WHAT TO WORK ON -> Every record that follows must be returned word for word.

DATA SHOWN below:

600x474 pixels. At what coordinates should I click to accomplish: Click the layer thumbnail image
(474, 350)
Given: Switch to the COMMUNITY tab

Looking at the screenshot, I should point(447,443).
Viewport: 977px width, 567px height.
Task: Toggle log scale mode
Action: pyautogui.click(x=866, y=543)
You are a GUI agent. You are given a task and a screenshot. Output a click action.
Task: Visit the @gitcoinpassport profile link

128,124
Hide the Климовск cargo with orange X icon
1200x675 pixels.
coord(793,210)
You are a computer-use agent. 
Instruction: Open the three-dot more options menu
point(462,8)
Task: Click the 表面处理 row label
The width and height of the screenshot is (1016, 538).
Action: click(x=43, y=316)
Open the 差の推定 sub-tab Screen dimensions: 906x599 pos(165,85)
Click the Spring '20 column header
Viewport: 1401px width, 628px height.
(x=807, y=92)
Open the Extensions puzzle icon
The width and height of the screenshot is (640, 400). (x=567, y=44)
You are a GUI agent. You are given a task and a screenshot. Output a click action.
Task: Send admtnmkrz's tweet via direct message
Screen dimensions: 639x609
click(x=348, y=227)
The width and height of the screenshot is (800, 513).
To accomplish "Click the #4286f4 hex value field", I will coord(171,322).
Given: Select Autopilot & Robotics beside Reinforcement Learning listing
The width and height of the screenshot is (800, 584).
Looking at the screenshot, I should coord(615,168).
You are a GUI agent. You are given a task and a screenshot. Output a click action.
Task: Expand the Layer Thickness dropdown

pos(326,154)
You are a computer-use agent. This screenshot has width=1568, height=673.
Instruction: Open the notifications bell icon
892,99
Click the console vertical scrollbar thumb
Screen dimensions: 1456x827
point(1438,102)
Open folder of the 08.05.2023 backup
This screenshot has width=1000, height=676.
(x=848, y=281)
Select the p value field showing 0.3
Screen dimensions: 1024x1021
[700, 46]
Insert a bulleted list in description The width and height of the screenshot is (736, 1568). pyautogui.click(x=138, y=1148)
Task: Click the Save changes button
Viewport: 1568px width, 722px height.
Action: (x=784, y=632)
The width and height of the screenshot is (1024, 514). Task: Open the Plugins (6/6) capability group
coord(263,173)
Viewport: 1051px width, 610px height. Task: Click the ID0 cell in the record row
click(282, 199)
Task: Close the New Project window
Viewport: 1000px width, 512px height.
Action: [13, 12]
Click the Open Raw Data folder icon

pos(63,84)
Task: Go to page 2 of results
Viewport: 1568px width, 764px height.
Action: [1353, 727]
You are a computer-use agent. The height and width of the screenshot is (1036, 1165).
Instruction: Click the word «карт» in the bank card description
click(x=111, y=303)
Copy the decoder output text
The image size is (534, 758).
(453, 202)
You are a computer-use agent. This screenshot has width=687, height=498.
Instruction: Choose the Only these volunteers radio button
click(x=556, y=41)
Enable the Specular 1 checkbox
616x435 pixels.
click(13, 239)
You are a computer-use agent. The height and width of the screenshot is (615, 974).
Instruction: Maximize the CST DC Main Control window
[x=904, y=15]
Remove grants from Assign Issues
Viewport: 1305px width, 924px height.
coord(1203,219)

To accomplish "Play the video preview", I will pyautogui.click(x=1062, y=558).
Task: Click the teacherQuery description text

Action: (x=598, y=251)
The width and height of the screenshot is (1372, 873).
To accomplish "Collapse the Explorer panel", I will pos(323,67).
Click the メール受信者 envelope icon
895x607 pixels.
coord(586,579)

End of DATA SHOWN.

RESPONSE TO THIS EXERCISE ->
600x474 pixels. At what coordinates should I click to accomplish: Click the layer thumbnail image
(474, 350)
Given: Switch to the COMMUNITY tab

Looking at the screenshot, I should point(447,443).
Viewport: 977px width, 567px height.
Task: Toggle log scale mode
Action: pyautogui.click(x=866, y=543)
You are a GUI agent. You are given a task and a screenshot. Output a click action.
Task: Visit the @gitcoinpassport profile link

128,124
Hide the Климовск cargo with orange X icon
1200x675 pixels.
coord(793,210)
You are a computer-use agent. 
Instruction: Open the three-dot more options menu
point(462,8)
Task: Click the 表面处理 row label
The width and height of the screenshot is (1016, 538).
Action: click(x=43, y=316)
Open the 差の推定 sub-tab Screen dimensions: 906x599 pos(165,85)
Click the Spring '20 column header
Viewport: 1401px width, 628px height.
(x=807, y=92)
Open the Extensions puzzle icon
The width and height of the screenshot is (640, 400). (x=567, y=44)
You are a GUI agent. You are given a task and a screenshot. Output a click action.
Task: Send admtnmkrz's tweet via direct message
Screen dimensions: 639x609
click(x=348, y=227)
The width and height of the screenshot is (800, 513).
To accomplish "Click the #4286f4 hex value field", I will coord(171,322).
Given: Select Autopilot & Robotics beside Reinforcement Learning listing
The width and height of the screenshot is (800, 584).
Looking at the screenshot, I should coord(615,168).
You are a GUI agent. You are given a task and a screenshot. Output a click action.
Task: Expand the Layer Thickness dropdown

pos(326,154)
You are a computer-use agent. This screenshot has width=1568, height=673.
Instruction: Open the notifications bell icon
892,99
Click the console vertical scrollbar thumb
Screen dimensions: 1456x827
point(1438,102)
Open folder of the 08.05.2023 backup
This screenshot has width=1000, height=676.
(x=848, y=281)
Select the p value field showing 0.3
Screen dimensions: 1024x1021
[700, 46]
Insert a bulleted list in description The width and height of the screenshot is (736, 1568). pyautogui.click(x=138, y=1148)
Task: Click the Save changes button
Viewport: 1568px width, 722px height.
Action: (x=784, y=632)
The width and height of the screenshot is (1024, 514). Task: Open the Plugins (6/6) capability group
coord(263,173)
Viewport: 1051px width, 610px height. Task: Click the ID0 cell in the record row
click(282, 199)
Task: Close the New Project window
Viewport: 1000px width, 512px height.
Action: [13, 12]
Click the Open Raw Data folder icon

pos(63,84)
Task: Go to page 2 of results
Viewport: 1568px width, 764px height.
Action: [1353, 727]
You are a computer-use agent. The height and width of the screenshot is (1036, 1165).
Instruction: Click the word «карт» in the bank card description
click(x=111, y=303)
Copy the decoder output text
The image size is (534, 758).
(453, 202)
You are a computer-use agent. This screenshot has width=687, height=498.
Instruction: Choose the Only these volunteers radio button
click(x=556, y=41)
Enable the Specular 1 checkbox
616x435 pixels.
click(13, 239)
You are a computer-use agent. The height and width of the screenshot is (615, 974).
Instruction: Maximize the CST DC Main Control window
[x=904, y=15]
Remove grants from Assign Issues
Viewport: 1305px width, 924px height.
coord(1203,219)

To accomplish "Play the video preview", I will pyautogui.click(x=1062, y=558).
Task: Click the teacherQuery description text

Action: (x=598, y=251)
The width and height of the screenshot is (1372, 873).
To accomplish "Collapse the Explorer panel", I will pos(323,67).
Click the メール受信者 envelope icon
895x607 pixels.
coord(586,579)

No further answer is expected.